I won't bullet this because it's getting late and you had to be there, but this was the better part of the evening with discussion ranging between philosophy of brands in a social media space to the (inevitable) measurement and accountability of such activity.

for me a kind of rose-tinted consensus was reached; consensus that went along the lines of:

  • marketing has always been about great social networking, the challenge is the same – getting the right content in the right place, its just that…
  • (1) people power is more potent (we have 500 networked connections not 50 disparate ones) and (2) we need to react to the context our message are in rather than control the context our messages are in
  • it's brilliant because we can react to real people in real time in the context of a real conversations
  • social media isn't a bolt on, it has to be woven into every brand touchpoint
  • brands need to behave differently, and understand that their relationship with consumers is – to consumers – much less important than consumers' relationships with other consumers

so in a nutshell social media is great because it's as old as the hills, better than the disruption model, measurable …and there's a freak-off big commercial opportunity for the brands and agencies that get it right.
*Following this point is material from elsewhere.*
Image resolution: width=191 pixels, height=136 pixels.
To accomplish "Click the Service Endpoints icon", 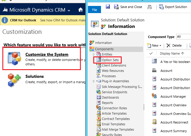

I just don't think that it' that easy.  our industry is woefully
unprepared for the future.  there's some brilliant thinking and debate
going on, but the commercial models, joined-up industry measurement
systems, and marketing best practice principles – from a 'what works'
as opposed to a 'self-regulatory' point of view – just aren't moving
fast enough.

most importantly, not enough consideration was given
to the integration of broadcast and social media.  they're not going to
exist in isolation and broadcast media is going nowhere. iTunes didn't
kill CDs and Amazon didn't kill Waterstones.  social media certainly
won't kill mainstream broadcast media; the same mainstream broadcast
media that in the vast majority of instances provides social media
users with the content they comment on, pass on, or reappropriate for
their own ends.

the other interesting question is how the
behaviour of digital natives will evolve…  we're familiar with the
media 'hubs' that are the current crop of adolescent's bedrooms;
they're multi-tasking away across ten devices and infinite bits of
content.  but what happens when they grow-up?  how much of their social
media behaviour will they take with them into adulthood and how much
will they replace with the aggregated broadcast consumption of their
parents?

we live in interesting times; and I guess we wouldn't have it any other way.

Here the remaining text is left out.